Construction cost blowout kills $750m housing project
Developer David Wardlaw says he intends to make an offer to buy back a large site in North Melbourne approved for a $750 million housing project, after the property was repossessed by non-bank lender Metrics.
Mr Wardlaw, who leads Orb Property Partners, said a $40 million blowout in construction costs with its preferred builder forced the developer to seek a new contractor and delayed the start of the project.
“In May our financiers were getting agitated as they wanted to see the project start coming out of the ground,” he told The Australian Financial Review.
“We went to get pricing with our preferred builder, and it was $40 million above what we estimated.”
While Orb has since secured a new builder for stage one of the project – 161 apartments of which two-thirds have sold off-the-plan – and has lined up a new offshore financier, Mr Wardlaw said Metrics declined his request for a four-month extension to repay the loan.
Sources with knowledge of the project said almost $50 million was owed to Metrics, which is the senior lender. About $6 million is owed to another non-bank lender, Ark Capital, which is provided mezzanine funding.
Debt funding also came from a group of regular Orb investors who have all placed caveats over the site. They include former BlackRock Australia CEO and an ex-Richmond vice president Maurice O’Shannassy, accountant John Kennedy, builder Brett Behmer and CBRE Victorian executive Jarrod Frazer.
About $2 million is owed to unsecured creditors including consultants, engineers and architects.
On June 24, Metrics appointed KordaMentha’s Craig Shepard and Lara Wiggins as receivers and managers of Boundary3051 Pty Ltd, the entity that owns the North Melbourne site. A spokeswoman for Metrics declined to comment.
KordaMentha last week appointed Jesse Radisich, Josh Rutman, Jack Bergin and MingXuan Li from JLL to sell the 1.4ha site known as Alfred & Boundary via expressions of interest. It comes with a permit for a low-rise urban village across six boutique buildings and lies within the Macaulay urban regeneration precinct.
The forced sale of the circa $70 million site is the latest example of how high construction and holding costs have crippled previously viable projects.
Also in Melbourne, another private developer APH Holding is selling over $200 million of development sites after and abandoning plans to develop more than a $1 billion worth of projects, including a “mini-city” in Melbourne’s Forest Hill.
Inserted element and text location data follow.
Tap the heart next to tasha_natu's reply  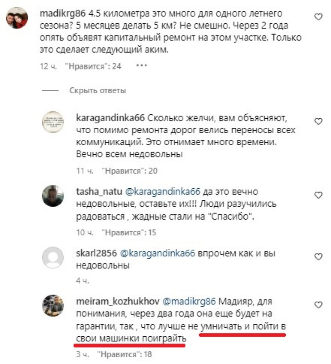318,195
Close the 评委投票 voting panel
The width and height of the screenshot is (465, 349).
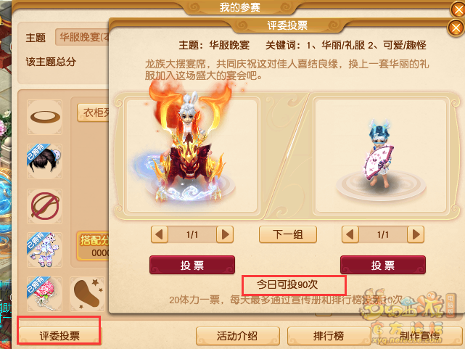[456, 28]
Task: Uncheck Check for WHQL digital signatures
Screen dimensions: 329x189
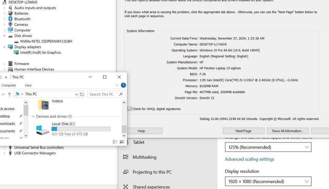Action: pyautogui.click(x=130, y=109)
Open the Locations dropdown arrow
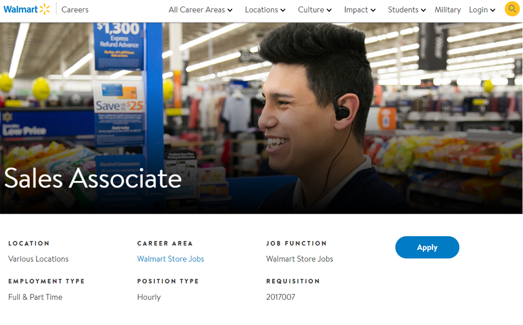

The Forest Hill site is now in the hands of receivers from KPMG after non-bank lender MaxCap repossessed the site.
It’s the second APH site to be repossessed by developers after insolvency firm McGrathNicol (also acting on behalf of Metrics) took charge of a 1360sq m site in Box Hill that was to be developed into a Novotel Hotel.
Armed with new offshore funding, Mr Wardlaw said he hoped to buy back the site and complete the project. He said rising construction costs were hitting all developers.
“The only projects progressing [in the Macaulay precinct] are those backed by super funds,” Mr Wardlaw said.
“The real problem is infrastructure projects sucking up all the construction resources. We’ve already put $30 million into the site.”
Apart from getting hit by the construction cost blowout, Mr Wardlaw has grappled with soaring holding costs. Alongside higher interest rates on loans, land tax on the site had more than tripled to $770,000, while council rates had also risen substantially.
If he was able to come to a fresh agreement with Metrics and regain control of the site, Mr Wardlaw said construction could begin as early as January.
Projects progressing in the Macaulay precinct include one by specialist developer Assemble, majority-owned by industry super funds AustralianSuper and Hesta and another by Macquarie-backed build-to-rent platform Local.